• WORK INSTRUCTIONS:
Reproduce the whole listing exactly and let no picture into the copy.
=== Begin Enclosure ===
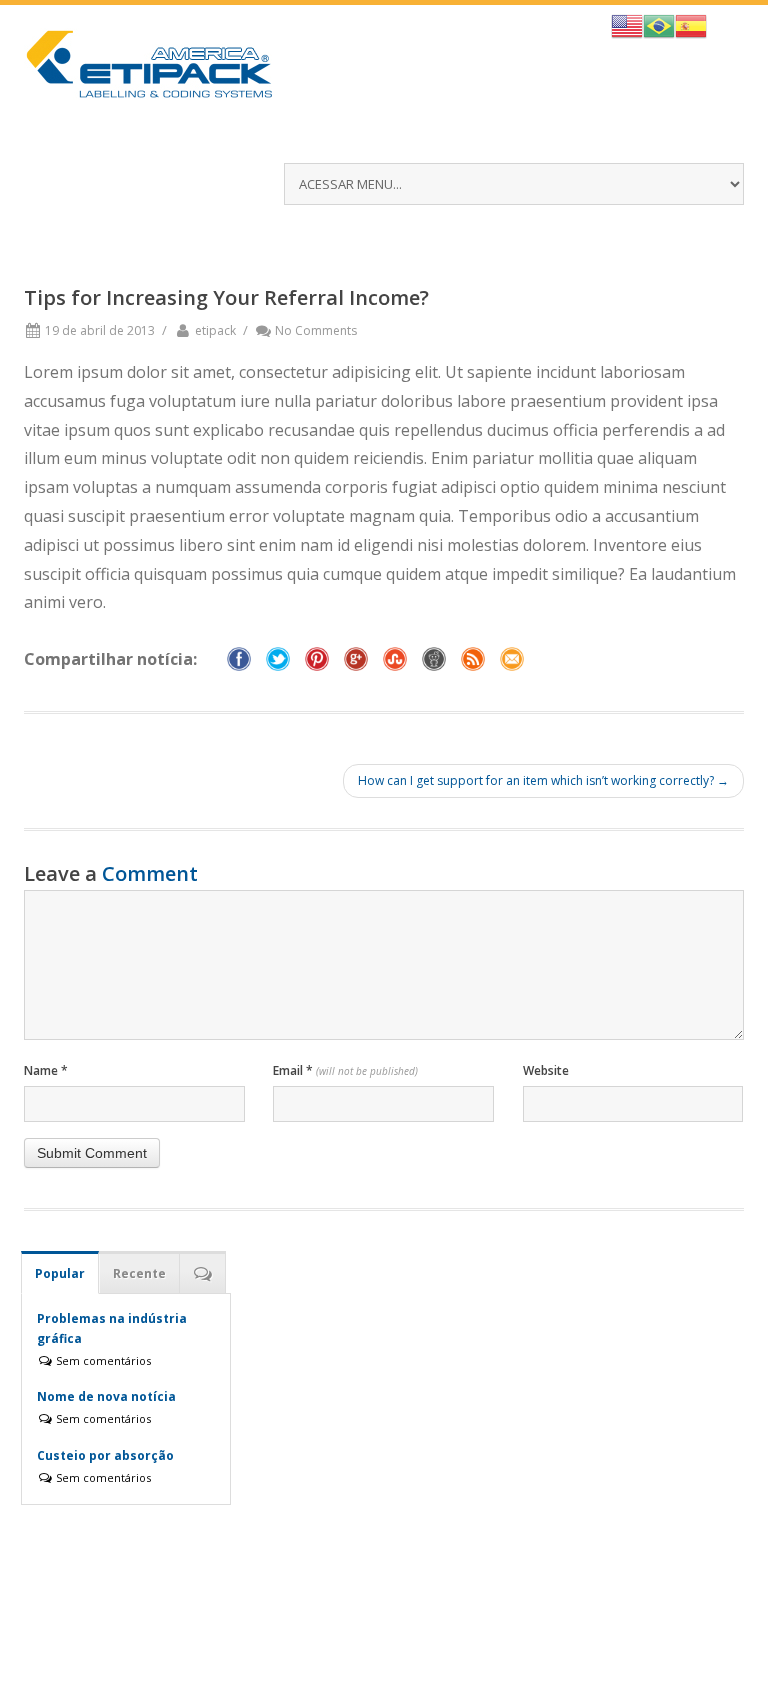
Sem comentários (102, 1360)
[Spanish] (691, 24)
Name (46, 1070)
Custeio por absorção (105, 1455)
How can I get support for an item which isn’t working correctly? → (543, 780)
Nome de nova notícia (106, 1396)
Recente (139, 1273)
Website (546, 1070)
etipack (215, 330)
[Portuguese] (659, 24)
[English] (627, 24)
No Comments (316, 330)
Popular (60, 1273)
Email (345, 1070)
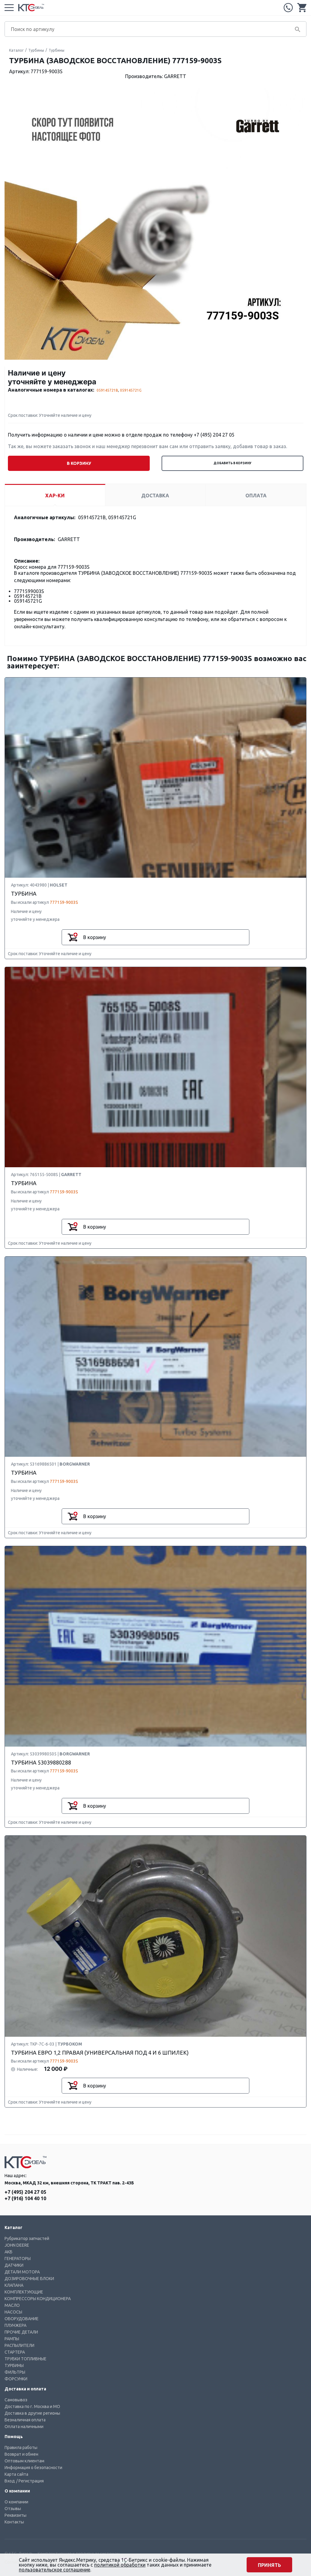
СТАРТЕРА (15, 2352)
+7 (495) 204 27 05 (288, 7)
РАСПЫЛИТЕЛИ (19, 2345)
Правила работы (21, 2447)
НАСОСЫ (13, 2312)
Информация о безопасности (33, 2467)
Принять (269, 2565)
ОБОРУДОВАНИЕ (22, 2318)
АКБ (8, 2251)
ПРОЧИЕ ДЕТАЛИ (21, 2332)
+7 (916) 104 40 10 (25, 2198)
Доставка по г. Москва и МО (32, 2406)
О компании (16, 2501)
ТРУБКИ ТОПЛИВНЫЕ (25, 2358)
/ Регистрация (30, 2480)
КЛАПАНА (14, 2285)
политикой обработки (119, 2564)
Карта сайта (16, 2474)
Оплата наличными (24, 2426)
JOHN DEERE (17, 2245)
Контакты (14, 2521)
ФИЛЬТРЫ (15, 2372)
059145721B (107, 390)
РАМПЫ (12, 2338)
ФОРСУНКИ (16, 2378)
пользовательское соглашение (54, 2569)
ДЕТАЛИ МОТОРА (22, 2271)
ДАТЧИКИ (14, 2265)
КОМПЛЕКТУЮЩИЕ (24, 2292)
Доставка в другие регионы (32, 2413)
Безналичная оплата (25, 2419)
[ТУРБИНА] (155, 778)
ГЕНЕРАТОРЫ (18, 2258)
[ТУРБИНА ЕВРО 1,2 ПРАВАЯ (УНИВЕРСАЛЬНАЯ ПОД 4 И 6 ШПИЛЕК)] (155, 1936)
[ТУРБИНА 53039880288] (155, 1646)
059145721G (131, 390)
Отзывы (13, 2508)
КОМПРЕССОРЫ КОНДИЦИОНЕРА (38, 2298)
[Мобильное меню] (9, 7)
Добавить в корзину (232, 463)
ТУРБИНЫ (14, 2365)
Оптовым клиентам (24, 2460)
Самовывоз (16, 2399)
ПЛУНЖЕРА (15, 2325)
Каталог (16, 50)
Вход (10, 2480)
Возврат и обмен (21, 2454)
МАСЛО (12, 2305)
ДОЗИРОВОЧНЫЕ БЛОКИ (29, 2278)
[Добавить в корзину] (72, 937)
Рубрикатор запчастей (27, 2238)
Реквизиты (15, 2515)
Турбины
=== End Enclosure ===
• OUTPUT OF THE EXERCISE:
Sem comentários (102, 1360)
[Spanish] (691, 24)
Name (46, 1070)
Custeio por absorção (105, 1455)
How can I get support for an item which isn’t working correctly? → (543, 780)
Nome de nova notícia (106, 1396)
Recente (139, 1273)
Website (546, 1070)
etipack (215, 330)
[Portuguese] (659, 24)
[English] (627, 24)
No Comments (316, 330)
Popular (60, 1273)
Email (345, 1070)
СТАРТЕРА (15, 2352)
+7 (495) 204 27 05 (288, 7)
РАСПЫЛИТЕЛИ (19, 2345)
Правила работы (21, 2447)
НАСОСЫ (13, 2312)
Информация о безопасности (33, 2467)
Принять (269, 2565)
ОБОРУДОВАНИЕ (22, 2318)
АКБ (8, 2251)
ПРОЧИЕ ДЕТАЛИ (21, 2332)
+7 (916) 104 40 10 (25, 2198)
Доставка по г. Москва и МО (32, 2406)
О компании (16, 2501)
ТРУБКИ ТОПЛИВНЫЕ (25, 2358)
/ Регистрация (30, 2480)
КЛАПАНА (14, 2285)
политикой обработки (119, 2564)
Карта сайта (16, 2474)
Оплата наличными (24, 2426)
JOHN DEERE (17, 2245)
Контакты (14, 2521)
ФИЛЬТРЫ (15, 2372)
059145721B (107, 390)
РАМПЫ (12, 2338)
ФОРСУНКИ (16, 2378)
пользовательское соглашение (54, 2569)
ДЕТАЛИ МОТОРА (22, 2271)
ДАТЧИКИ (14, 2265)
КОМПЛЕКТУЮЩИЕ (24, 2292)
Доставка в другие регионы (32, 2413)
Безналичная оплата (25, 2419)
[ТУРБИНА] (155, 778)
ГЕНЕРАТОРЫ (18, 2258)
[ТУРБИНА ЕВРО 1,2 ПРАВАЯ (УНИВЕРСАЛЬНАЯ ПОД 4 И 6 ШПИЛЕК)] (155, 1936)
[ТУРБИНА 53039880288] (155, 1646)
059145721G (131, 390)
Отзывы (13, 2508)
КОМПРЕССОРЫ КОНДИЦИОНЕРА (38, 2298)
[Мобильное меню] (9, 7)
Добавить в корзину (232, 463)
ТУРБИНЫ (14, 2365)
Оптовым клиентам (24, 2460)
Самовывоз (16, 2399)
ПЛУНЖЕРА (15, 2325)
Каталог (16, 50)
Вход (10, 2480)
Возврат и обмен (21, 2454)
МАСЛО (12, 2305)
ДОЗИРОВОЧНЫЕ БЛОКИ (29, 2278)
[Добавить в корзину] (72, 937)
Рубрикатор запчастей (27, 2238)
Реквизиты (15, 2515)
Турбины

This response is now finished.